PPM: Wakil Rakyat Harus Hadirkan Ketulusan, Bukan Kesombongan

141
×

PPM: Wakil Rakyat Harus Hadirkan Ketulusan, Bukan Kesombongan

Share this article

Penulis: acank | Editor: asyary |

Suasana Sidang Paripurna Dewan Perwakillan Rakyat (ppm.dov

ppmindonesia.com. Jakarta, – Gelombang demonstrasi yang berlangsung sejak 25–29 Agustus 2025 di Jakarta berujung pada aksi massa yang meluas hingga ke rumah sejumlah anggota DPR RI. 

Kediaman Ahmad Sahroni (NasDem), Eko Patrio dan Uya Kuya (PAN), hingga artis sekaligus legislator Nafa Urbach (NasDem), menjadi sasaran amukan warga. Rumah Menteri Keuangan Sri Mulyani pun tak luput dari kemarahan publik.

Pusat Peranserta Masyarakat (PPM) Nasional menyayangkan kejadian tersebut. Namun, organisasi itu menilai peristiwa ini harus dilihat sebagai sinyal keras bagi para pejabat publik agar lebih berhati-hati dalam bersikap.

“Kemarahan rakyat ini tidak bisa lagi dikendalikan. Inilah teguran keras agar wakil rakyat tidak mengumbar pernyataan yang pongah dan arogan. Rakyat menginginkan ketulusan, bukan kesombongan,” ujar Sekretaris Jenderal PPM Nasional, Anwar Hariyono, saat dihubungi ppmindonesia Minggu (31/8/2025).

Sanksi Partai

Menanggapi dinamika yang berkembang, Partai NasDem resmi menonaktifkan Ahmad Sahroni dan Nafa Urbach dari Fraksi DPR RI, terhitung mulai 1 September 2025. Keputusan serupa juga diambil Partai Amanat Nasional (PAN) dengan menonaktifkan Eko Patrio dan Uya Kuya.

Ketua Umum Partai NasDem, Surya Paloh, menyatakan bahwa sikap tegas ini diambil demi menjaga marwah partai dan aspirasi rakyat. “Aspirasi masyarakat harus menjadi acuan utama perjuangan Partai NasDem,” tegasnya.

Wakil Ketua Umum PAN, Viva Yoga Mauladi, menambahkan, keputusan menonaktifkan dua kader partainya adalah bentuk tanggung jawab politik di tengah kekecewaan publik.

Tuntutan Publik

Namun, bagi sebagian kalangan, langkah tersebut belum cukup.

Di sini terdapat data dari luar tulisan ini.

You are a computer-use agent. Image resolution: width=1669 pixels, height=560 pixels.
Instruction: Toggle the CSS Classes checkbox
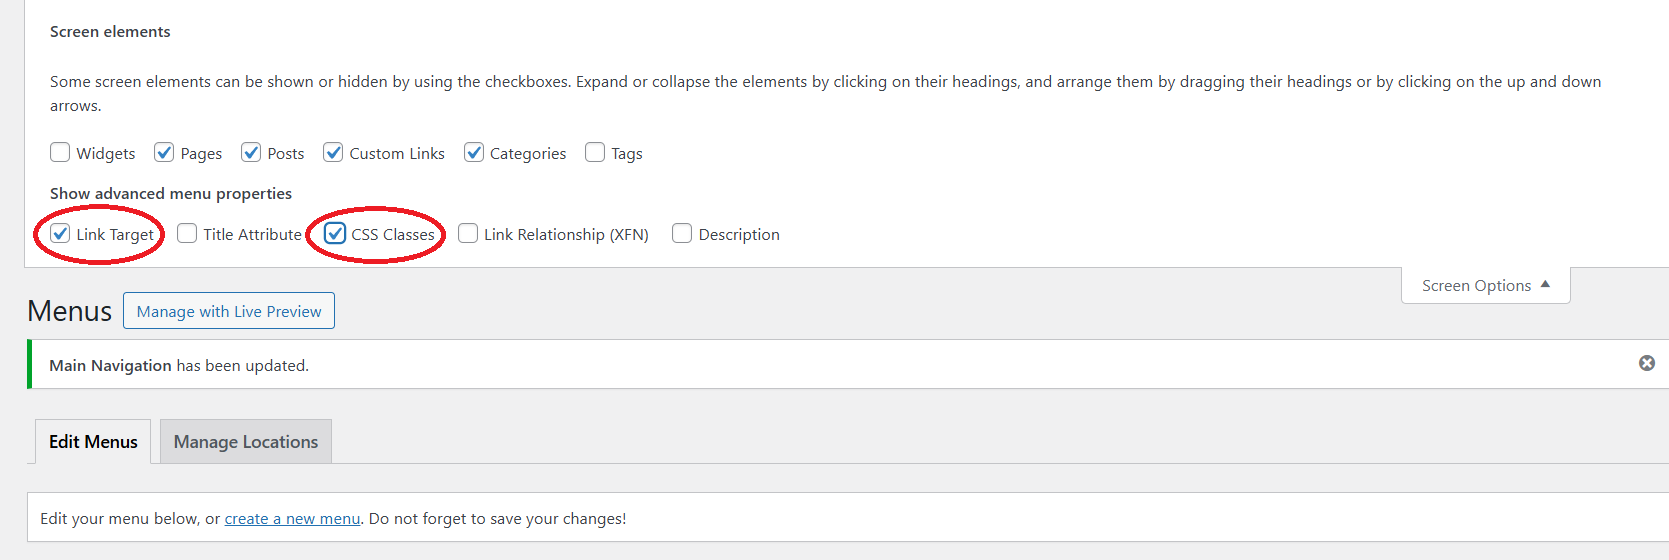[x=335, y=233]
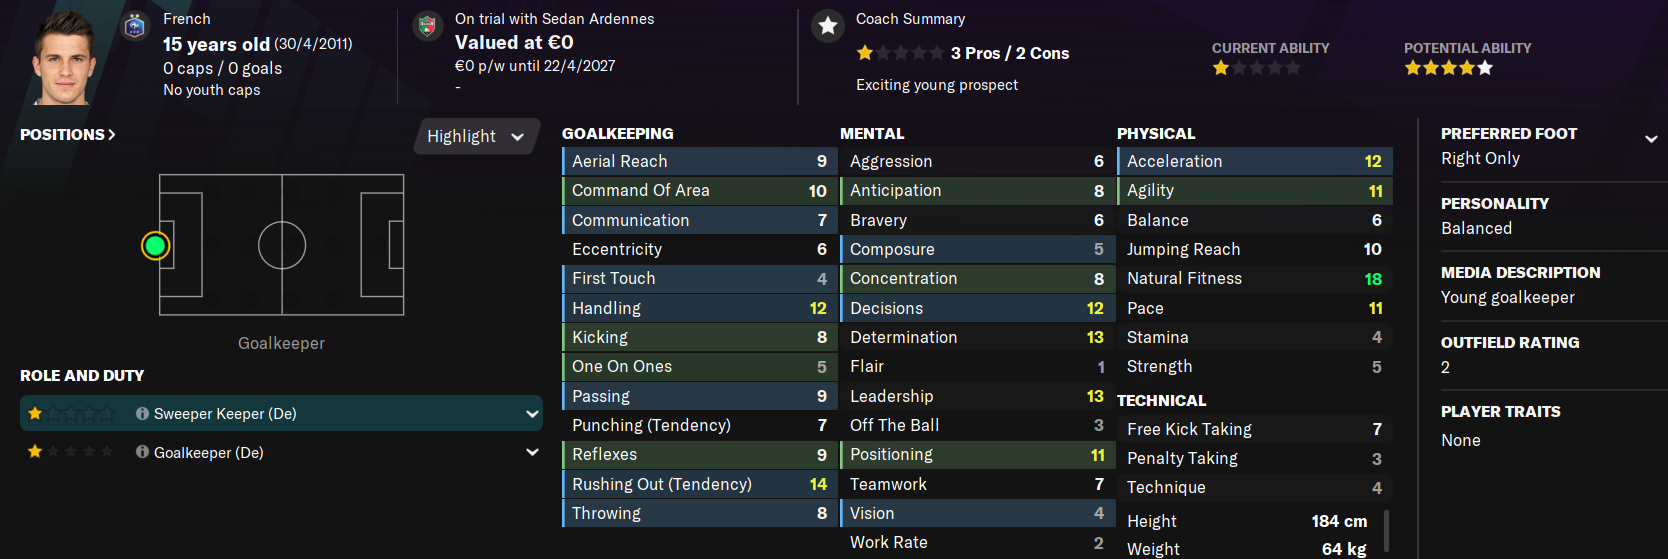
Task: Click the Potential Ability star rating
Action: (1448, 68)
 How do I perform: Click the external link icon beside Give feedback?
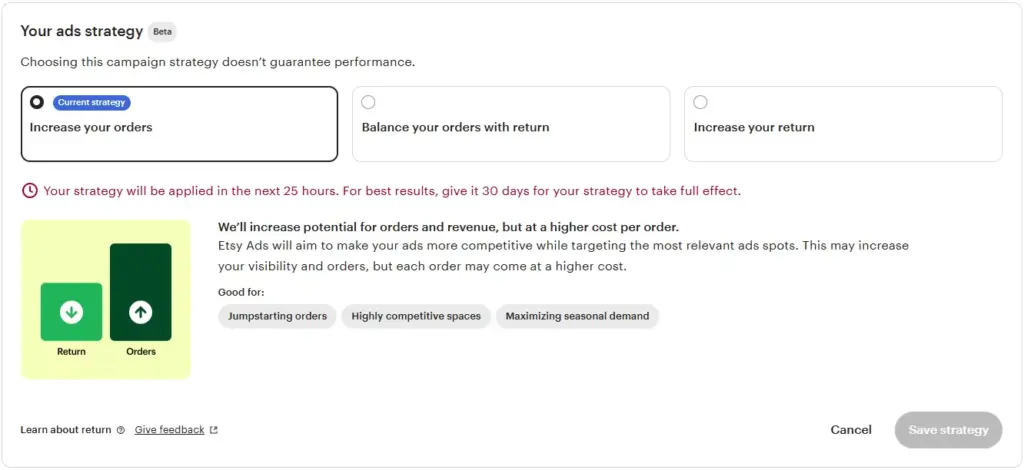click(x=213, y=430)
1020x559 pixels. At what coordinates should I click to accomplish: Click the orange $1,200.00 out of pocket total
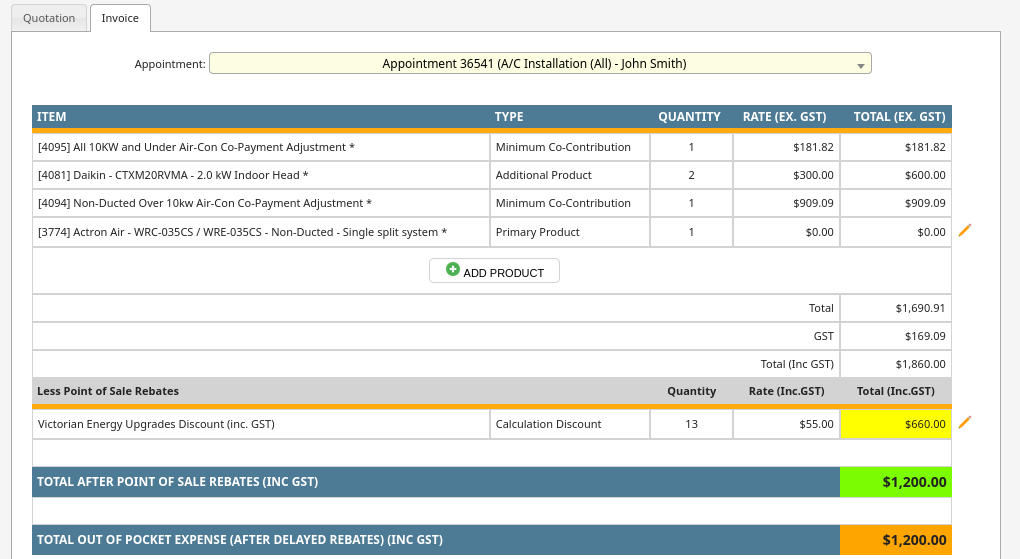click(x=895, y=540)
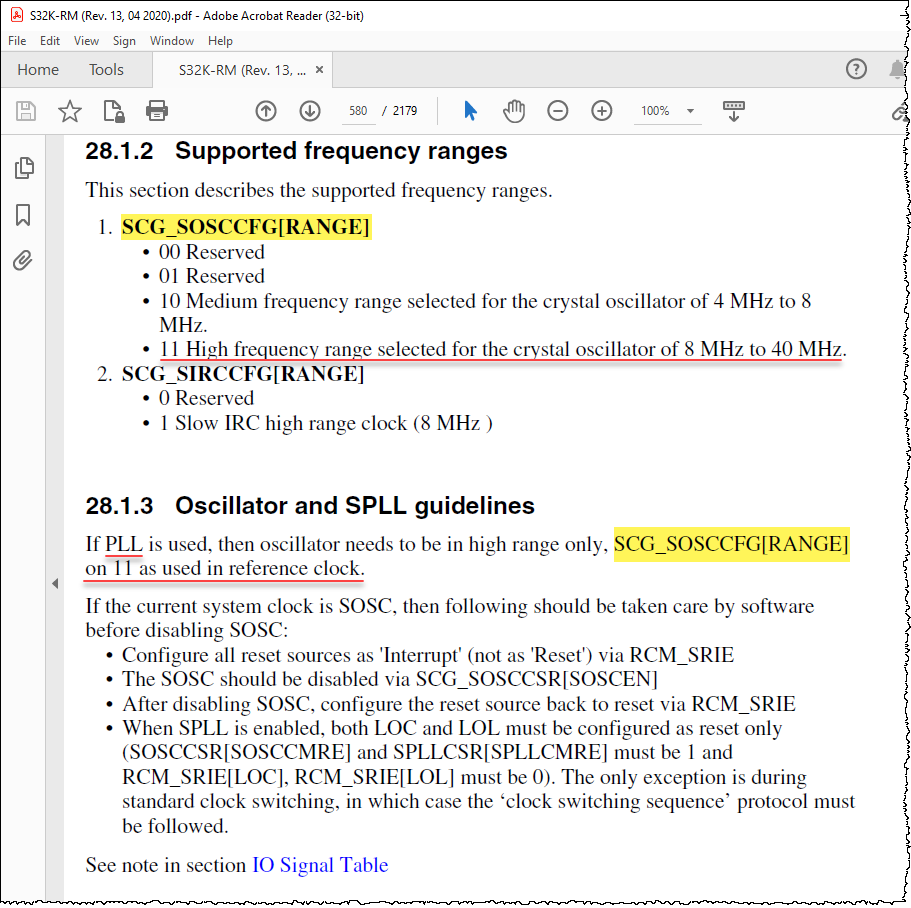
Task: Go to previous page with up arrow
Action: click(x=266, y=111)
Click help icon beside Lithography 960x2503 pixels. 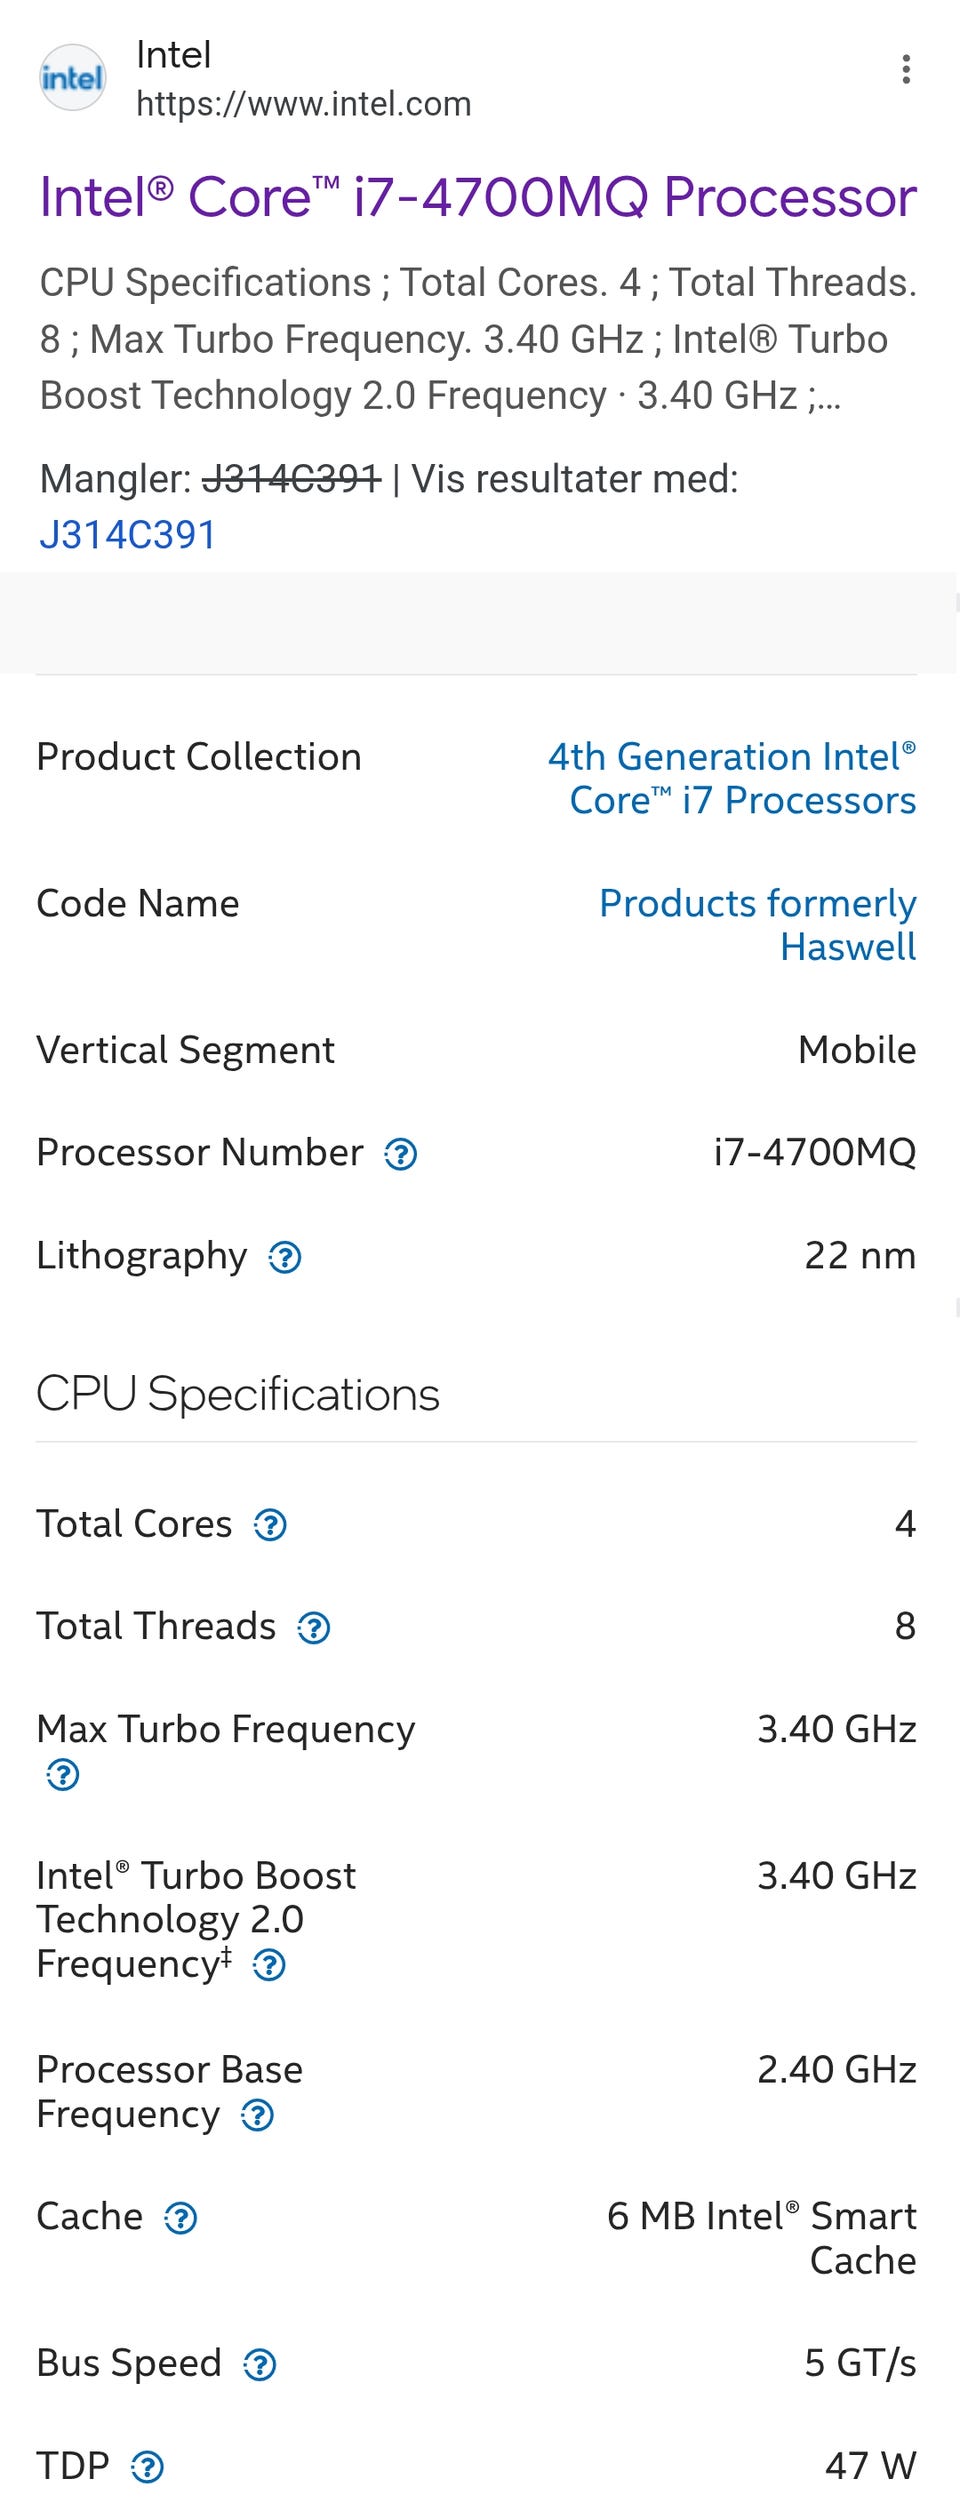[285, 1257]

Aktivis PPM, Depri Cane Nasution, menyebut masyarakat kini menuntut sanksi lebih tegas berupa Pergantian Antar Waktu (PAW). “Jika hanya berhenti pada penonaktifan, publik akan melihatnya sebagai bentuk pengabaian etika politik,” ujarnya.

Depri juga mengingatkan bahwa persoalan utama bukan semata ucapan sejumlah anggota dewan, melainkan rendahnya kepekaan DPR terhadap kondisi rakyat. “Di saat ekonomi rakyat sulit, justru tunjangan anggota DPR dinaikkan. Hal inilah yang melukai perasaan masyarakat,” katanya.

Butuh Aksi Nyata

PPM menegaskan bahwa rakyat sudah lelah dengan retorika politik. Janji memperbaiki kinerja atau mendengar aspirasi rakyat dianggap sebagai ungkapan klise.

“Yang ditunggu adalah langkah nyata: segera selesaikan RUU Perampasan Aset, perbaiki UU Ketenagakerjaan, dan kurangi fasilitas mewah anggota DPR. Jangan lagi rakyat hanya dijadikan alat saat pemilu,” tegas Anwar Hariyono.

PPM juga mengingatkan aparat keamanan agar tidak bersikap represif dalam mengawal aksi unjuk rasa. “Rakyat datang menyampaikan aspirasi, bukan untuk dirusak atau diintimidasi. Pendekatan humanis akan membuat situasi lebih kondusif,” ujar Depri.

Krisis Kepercayaan

Sepekan terakhir, ribuan massa mendatangi Gedung DPR/MPR. Namun, tak sekali pun DPR memberikan tanggapan resmi. Kondisi ini kian memperdalam krisis kepercayaan antara rakyat dan wakilnya di parlemen.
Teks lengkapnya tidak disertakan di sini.